I would like a simple algorithm for doing an online "outlier detection". Basically, I want to keep in memory (or on disk) the whole historical data for each time series, and I want to detect any outlier in a live scenario (each time a new sample is captured). What is the best way to achieve these results?

I'm currently using a moving average in order to remove some noise, but then what next? Simple things like standard deviation, mad, ... against the whole data set doesn't work well (I can't assume the time series are stationary), and I would like something more "accurate", ideally a black box like:

double outlier_detection(double* vector, double value);

where vector is the array of double containing the historical data, and the return value is the anomaly score for the new sample "value" .

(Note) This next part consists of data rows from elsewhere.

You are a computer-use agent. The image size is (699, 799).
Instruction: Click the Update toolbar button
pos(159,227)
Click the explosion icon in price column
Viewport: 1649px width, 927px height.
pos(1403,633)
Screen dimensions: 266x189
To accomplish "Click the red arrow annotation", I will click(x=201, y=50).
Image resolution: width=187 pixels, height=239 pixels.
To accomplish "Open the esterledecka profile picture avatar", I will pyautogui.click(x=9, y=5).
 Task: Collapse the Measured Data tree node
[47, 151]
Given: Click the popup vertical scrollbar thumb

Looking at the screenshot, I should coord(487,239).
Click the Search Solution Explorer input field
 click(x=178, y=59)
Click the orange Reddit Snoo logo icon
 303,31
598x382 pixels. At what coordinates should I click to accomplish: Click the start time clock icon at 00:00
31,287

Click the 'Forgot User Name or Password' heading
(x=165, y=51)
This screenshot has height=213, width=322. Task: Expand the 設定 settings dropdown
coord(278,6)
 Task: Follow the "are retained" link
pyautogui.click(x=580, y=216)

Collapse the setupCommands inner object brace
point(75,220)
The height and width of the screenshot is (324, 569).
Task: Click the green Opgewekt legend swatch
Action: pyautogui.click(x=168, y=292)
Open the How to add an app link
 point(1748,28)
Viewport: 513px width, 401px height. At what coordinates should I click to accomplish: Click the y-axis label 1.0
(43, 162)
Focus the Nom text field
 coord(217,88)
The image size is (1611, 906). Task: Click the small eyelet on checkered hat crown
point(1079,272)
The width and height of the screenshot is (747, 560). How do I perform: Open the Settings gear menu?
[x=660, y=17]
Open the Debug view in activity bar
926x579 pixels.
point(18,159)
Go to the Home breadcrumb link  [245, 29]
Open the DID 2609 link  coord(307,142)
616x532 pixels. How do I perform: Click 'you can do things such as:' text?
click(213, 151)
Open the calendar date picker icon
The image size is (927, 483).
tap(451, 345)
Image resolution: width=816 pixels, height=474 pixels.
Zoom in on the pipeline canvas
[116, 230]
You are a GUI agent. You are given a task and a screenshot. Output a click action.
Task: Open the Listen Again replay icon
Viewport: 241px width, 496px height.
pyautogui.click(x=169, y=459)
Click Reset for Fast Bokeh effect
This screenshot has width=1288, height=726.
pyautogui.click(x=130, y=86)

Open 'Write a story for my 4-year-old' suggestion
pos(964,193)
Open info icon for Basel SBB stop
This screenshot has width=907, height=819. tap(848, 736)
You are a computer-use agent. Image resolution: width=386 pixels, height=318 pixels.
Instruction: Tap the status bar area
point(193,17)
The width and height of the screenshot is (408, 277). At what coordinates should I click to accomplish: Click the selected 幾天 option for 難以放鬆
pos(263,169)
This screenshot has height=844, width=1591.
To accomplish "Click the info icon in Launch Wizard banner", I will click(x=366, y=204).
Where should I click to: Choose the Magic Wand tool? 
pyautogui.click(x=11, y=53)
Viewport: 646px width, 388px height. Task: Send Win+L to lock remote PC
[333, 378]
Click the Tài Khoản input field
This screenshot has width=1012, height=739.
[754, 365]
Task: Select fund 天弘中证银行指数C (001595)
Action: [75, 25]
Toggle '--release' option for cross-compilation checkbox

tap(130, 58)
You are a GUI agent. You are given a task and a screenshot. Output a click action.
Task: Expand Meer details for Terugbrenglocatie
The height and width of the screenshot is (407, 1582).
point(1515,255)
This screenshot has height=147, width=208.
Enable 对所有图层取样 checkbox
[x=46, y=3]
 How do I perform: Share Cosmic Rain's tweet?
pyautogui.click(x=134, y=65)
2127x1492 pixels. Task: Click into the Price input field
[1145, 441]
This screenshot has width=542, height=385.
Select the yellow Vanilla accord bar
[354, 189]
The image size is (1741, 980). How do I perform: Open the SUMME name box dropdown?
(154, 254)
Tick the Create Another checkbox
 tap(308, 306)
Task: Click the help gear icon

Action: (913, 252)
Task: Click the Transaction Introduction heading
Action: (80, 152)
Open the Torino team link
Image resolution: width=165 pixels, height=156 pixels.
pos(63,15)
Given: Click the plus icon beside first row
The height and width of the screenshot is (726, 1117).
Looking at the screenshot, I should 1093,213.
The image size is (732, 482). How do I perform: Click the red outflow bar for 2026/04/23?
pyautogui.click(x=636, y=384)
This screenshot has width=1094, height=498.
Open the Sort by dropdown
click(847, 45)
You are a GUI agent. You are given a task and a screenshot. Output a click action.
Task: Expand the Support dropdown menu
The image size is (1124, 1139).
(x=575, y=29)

This is a big and complex subject, and the answer will depend on (a) how much effort you want to invest in this and (b) how effective you want your outlier detection to be. One possible approach is adaptive filtering, which is typically used for applications like noise cancelling headphones, etc. You have a filter which constantly adapts to the input signal, effectively matching its filter coefficients to a hypothetical short term model of the signal source, thereby reducing mean square error output. This then gives you a low level output signal (the residual error) except for when you get an outlier, which will result in a spike, which will be easy to detect (threshold). Read up on adaptive filtering, LMS filters, etc, if you're serious about this kind of technique.

I suggest the scheme below, which should be implementable in a day or so:

Training

• Collect as many samples as you can hold in memory
• Remove obvious outliers using the standard deviation for each attribute
• Calculate and store the correlation matrix and also the mean of each attribute
• Calculate and store the Mahalanobis distances of all your samples

Calculating "outlierness":

For the single sample of which you want to know its "outlierness":

• Retrieve the means, covariance matrix and Mahalanobis distances from training
• Calculate the Mahalanobis distance "d" for your sample
• Return the percentile in which "d" falls (using the Mahalanobis distances from training)

That will be your outlier score: 100% is an extreme outlier.